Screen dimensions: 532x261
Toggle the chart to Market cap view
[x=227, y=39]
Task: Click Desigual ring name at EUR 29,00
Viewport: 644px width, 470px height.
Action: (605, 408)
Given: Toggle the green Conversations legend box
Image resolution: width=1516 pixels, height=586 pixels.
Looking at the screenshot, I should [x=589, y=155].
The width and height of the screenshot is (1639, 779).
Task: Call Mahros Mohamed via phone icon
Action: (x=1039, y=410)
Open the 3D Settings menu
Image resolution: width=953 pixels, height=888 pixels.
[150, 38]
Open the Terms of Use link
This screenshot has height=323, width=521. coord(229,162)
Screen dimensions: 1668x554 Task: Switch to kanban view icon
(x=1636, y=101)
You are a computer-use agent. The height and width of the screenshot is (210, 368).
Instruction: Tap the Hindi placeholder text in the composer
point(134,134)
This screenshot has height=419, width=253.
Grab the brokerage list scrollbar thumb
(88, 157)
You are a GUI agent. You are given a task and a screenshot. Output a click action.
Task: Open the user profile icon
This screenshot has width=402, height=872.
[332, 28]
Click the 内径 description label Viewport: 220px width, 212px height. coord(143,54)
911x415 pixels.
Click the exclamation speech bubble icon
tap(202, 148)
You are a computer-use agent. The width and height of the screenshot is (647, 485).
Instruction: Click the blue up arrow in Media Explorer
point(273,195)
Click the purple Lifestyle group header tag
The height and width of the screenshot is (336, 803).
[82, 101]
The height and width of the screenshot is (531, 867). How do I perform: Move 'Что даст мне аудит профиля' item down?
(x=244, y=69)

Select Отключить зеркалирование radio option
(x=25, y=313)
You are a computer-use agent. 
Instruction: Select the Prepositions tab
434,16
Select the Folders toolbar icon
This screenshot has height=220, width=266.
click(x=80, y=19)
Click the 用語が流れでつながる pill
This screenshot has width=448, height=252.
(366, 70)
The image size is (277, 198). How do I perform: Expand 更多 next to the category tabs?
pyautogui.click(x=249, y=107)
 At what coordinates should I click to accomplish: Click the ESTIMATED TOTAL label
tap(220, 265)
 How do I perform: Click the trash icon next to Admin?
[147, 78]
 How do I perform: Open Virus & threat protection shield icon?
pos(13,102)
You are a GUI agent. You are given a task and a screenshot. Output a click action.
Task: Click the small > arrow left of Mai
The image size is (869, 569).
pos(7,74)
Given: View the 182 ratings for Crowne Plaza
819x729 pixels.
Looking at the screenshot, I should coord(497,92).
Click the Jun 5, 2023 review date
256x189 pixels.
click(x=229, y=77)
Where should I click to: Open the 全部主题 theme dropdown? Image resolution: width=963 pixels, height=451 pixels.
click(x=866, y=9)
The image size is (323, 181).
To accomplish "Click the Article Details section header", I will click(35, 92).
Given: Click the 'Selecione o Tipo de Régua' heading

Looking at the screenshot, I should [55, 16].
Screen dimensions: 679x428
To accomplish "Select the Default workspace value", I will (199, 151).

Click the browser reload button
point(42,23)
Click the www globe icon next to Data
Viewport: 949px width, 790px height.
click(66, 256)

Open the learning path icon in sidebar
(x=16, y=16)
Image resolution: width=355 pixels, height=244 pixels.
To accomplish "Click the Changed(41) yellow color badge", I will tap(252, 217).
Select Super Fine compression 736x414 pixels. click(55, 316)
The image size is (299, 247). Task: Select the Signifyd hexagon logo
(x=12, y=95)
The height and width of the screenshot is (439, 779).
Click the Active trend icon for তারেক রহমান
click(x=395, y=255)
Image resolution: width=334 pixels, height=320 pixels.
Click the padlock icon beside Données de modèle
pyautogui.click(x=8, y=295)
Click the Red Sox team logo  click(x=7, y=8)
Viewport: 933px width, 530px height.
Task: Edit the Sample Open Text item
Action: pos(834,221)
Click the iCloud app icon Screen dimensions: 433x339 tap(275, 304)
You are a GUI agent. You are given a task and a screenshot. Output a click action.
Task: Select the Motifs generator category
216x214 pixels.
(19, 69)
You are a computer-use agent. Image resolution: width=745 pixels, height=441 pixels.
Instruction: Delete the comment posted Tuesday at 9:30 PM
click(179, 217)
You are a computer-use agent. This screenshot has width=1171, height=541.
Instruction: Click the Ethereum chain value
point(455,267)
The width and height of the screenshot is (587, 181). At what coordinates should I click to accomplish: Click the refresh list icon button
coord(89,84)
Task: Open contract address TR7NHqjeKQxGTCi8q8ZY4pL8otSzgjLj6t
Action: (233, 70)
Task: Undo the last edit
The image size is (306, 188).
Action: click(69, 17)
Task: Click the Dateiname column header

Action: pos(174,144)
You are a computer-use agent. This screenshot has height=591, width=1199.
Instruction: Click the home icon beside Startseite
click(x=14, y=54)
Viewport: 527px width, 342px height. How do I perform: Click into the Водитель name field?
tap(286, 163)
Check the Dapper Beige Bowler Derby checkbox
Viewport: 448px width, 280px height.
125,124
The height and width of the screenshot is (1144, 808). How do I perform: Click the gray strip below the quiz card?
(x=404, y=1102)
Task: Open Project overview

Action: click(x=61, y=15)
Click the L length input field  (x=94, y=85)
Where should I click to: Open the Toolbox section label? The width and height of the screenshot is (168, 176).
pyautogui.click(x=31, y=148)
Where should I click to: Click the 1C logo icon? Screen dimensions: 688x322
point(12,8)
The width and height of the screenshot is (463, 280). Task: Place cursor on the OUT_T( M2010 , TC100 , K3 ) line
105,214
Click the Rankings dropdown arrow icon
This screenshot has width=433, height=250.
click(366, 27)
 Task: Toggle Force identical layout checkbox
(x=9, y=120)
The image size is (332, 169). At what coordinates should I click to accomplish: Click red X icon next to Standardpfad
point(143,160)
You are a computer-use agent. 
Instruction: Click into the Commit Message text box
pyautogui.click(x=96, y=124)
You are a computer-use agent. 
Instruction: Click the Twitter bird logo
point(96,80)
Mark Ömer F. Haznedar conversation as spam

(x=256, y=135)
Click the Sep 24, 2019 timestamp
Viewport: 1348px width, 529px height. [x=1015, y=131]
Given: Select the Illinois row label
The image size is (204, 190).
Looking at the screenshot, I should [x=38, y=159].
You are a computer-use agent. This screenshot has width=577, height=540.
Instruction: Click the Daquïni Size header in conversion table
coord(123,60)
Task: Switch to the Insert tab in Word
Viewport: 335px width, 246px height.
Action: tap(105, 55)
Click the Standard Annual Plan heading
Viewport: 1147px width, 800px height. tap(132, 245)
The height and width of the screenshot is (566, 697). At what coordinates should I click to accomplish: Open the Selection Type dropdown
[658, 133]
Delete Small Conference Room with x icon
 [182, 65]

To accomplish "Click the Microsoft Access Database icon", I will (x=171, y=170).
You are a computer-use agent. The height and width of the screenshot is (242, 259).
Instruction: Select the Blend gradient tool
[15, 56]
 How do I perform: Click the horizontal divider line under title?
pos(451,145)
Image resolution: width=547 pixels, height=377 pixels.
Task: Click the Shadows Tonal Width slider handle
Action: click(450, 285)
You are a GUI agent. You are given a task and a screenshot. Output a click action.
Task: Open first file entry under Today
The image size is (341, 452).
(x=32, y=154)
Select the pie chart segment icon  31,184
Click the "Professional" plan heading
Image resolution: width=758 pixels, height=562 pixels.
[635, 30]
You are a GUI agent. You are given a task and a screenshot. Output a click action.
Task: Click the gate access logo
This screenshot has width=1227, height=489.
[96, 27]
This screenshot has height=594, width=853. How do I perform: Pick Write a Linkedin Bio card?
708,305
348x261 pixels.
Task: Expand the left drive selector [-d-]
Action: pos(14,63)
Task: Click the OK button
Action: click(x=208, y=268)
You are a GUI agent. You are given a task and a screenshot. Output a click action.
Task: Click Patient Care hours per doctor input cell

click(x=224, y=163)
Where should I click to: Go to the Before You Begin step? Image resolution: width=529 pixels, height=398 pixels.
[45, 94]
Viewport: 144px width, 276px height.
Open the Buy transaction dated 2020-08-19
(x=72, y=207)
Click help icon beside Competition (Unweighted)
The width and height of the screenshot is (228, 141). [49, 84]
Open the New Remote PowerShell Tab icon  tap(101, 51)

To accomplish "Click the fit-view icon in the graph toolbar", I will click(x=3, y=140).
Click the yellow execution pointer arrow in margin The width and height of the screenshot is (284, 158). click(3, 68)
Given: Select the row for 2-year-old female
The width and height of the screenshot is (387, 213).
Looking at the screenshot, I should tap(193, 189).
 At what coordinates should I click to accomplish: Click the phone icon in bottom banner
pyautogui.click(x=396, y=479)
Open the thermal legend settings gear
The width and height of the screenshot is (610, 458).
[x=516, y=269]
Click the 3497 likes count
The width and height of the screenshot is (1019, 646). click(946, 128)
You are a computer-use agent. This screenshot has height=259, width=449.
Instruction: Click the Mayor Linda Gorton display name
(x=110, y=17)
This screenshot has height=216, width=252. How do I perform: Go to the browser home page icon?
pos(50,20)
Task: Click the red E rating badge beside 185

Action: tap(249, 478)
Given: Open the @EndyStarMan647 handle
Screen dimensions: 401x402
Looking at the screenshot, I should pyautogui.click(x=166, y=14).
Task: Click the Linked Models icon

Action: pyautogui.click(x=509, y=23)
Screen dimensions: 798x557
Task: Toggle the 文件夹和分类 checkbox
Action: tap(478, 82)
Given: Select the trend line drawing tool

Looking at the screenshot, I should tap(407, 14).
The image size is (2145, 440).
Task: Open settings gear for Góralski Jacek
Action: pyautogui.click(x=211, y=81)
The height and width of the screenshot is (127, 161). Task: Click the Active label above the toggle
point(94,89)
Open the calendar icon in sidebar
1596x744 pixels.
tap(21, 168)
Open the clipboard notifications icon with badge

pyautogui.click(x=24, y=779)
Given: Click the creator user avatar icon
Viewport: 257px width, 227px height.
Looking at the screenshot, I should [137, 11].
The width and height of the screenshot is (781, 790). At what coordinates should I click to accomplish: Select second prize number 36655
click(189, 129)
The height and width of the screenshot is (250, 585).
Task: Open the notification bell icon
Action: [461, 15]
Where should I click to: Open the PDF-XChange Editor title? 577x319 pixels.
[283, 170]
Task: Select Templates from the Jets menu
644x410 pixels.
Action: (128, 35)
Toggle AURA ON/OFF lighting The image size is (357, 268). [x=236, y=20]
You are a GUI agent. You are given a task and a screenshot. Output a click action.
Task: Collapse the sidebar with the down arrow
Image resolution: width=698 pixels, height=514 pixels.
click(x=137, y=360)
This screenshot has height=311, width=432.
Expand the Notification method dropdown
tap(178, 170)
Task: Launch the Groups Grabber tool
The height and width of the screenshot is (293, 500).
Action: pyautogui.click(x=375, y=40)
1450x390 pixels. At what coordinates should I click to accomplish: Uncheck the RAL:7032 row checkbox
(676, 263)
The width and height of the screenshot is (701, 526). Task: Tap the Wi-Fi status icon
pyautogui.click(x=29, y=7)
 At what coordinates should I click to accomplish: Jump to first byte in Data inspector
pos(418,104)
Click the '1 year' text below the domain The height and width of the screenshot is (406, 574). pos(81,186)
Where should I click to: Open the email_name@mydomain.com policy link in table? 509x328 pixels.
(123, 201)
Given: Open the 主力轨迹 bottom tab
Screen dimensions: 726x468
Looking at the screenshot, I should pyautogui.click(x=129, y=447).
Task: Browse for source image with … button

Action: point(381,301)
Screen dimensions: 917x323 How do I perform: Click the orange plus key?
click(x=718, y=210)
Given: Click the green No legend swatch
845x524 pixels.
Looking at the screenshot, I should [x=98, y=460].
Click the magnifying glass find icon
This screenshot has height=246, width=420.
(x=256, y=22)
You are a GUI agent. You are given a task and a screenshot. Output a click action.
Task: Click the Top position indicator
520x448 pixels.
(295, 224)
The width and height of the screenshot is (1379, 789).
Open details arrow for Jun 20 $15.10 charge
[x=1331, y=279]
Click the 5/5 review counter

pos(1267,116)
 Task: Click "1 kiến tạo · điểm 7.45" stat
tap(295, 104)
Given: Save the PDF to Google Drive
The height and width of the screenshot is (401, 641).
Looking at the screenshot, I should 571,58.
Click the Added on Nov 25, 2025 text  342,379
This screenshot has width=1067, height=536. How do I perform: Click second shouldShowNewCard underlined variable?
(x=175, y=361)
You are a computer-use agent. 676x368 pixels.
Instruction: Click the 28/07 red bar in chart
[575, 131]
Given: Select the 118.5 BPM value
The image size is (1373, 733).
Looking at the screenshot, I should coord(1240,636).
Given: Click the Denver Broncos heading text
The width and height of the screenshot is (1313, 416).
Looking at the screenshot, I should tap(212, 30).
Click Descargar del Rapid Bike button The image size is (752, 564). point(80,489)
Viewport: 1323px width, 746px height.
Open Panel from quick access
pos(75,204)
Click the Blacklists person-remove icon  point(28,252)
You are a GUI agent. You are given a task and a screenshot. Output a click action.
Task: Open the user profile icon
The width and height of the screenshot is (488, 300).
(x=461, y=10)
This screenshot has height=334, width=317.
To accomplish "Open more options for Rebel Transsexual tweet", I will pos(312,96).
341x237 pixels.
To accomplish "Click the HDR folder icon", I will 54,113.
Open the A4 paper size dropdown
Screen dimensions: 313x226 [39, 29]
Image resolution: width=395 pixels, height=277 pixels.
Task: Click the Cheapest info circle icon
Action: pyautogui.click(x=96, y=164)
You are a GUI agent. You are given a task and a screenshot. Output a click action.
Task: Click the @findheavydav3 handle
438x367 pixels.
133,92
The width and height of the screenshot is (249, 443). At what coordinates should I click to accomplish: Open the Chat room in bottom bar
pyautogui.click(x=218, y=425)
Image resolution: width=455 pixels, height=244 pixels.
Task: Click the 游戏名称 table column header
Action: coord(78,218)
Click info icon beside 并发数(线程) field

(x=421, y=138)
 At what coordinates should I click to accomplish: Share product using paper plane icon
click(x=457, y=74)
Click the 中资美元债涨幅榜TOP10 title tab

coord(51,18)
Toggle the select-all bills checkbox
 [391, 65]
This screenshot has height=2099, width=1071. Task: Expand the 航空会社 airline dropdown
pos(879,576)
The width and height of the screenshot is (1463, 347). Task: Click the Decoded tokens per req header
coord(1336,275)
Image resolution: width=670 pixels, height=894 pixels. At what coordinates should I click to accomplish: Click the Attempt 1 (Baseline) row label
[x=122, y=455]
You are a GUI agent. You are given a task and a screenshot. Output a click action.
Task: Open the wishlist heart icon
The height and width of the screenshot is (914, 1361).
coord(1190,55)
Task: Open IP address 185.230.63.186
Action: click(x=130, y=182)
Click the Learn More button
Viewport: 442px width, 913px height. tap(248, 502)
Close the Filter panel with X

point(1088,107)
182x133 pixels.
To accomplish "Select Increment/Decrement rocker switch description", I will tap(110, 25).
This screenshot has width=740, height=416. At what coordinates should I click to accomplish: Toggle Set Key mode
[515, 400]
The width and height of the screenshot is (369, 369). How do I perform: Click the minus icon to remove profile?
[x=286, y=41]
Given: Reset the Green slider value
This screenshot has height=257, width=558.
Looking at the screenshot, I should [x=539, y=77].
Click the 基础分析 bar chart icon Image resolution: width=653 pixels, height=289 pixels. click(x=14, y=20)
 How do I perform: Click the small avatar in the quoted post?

□ □ □

Work instructions:
Whenever a line in the entries above includes the word "description", pull that line out.

Solution to the exercise:
Click the 内径 description label Viewport: 220px width, 212px height. coord(143,54)
To accomplish "Select Increment/Decrement rocker switch description", I will tap(110, 25).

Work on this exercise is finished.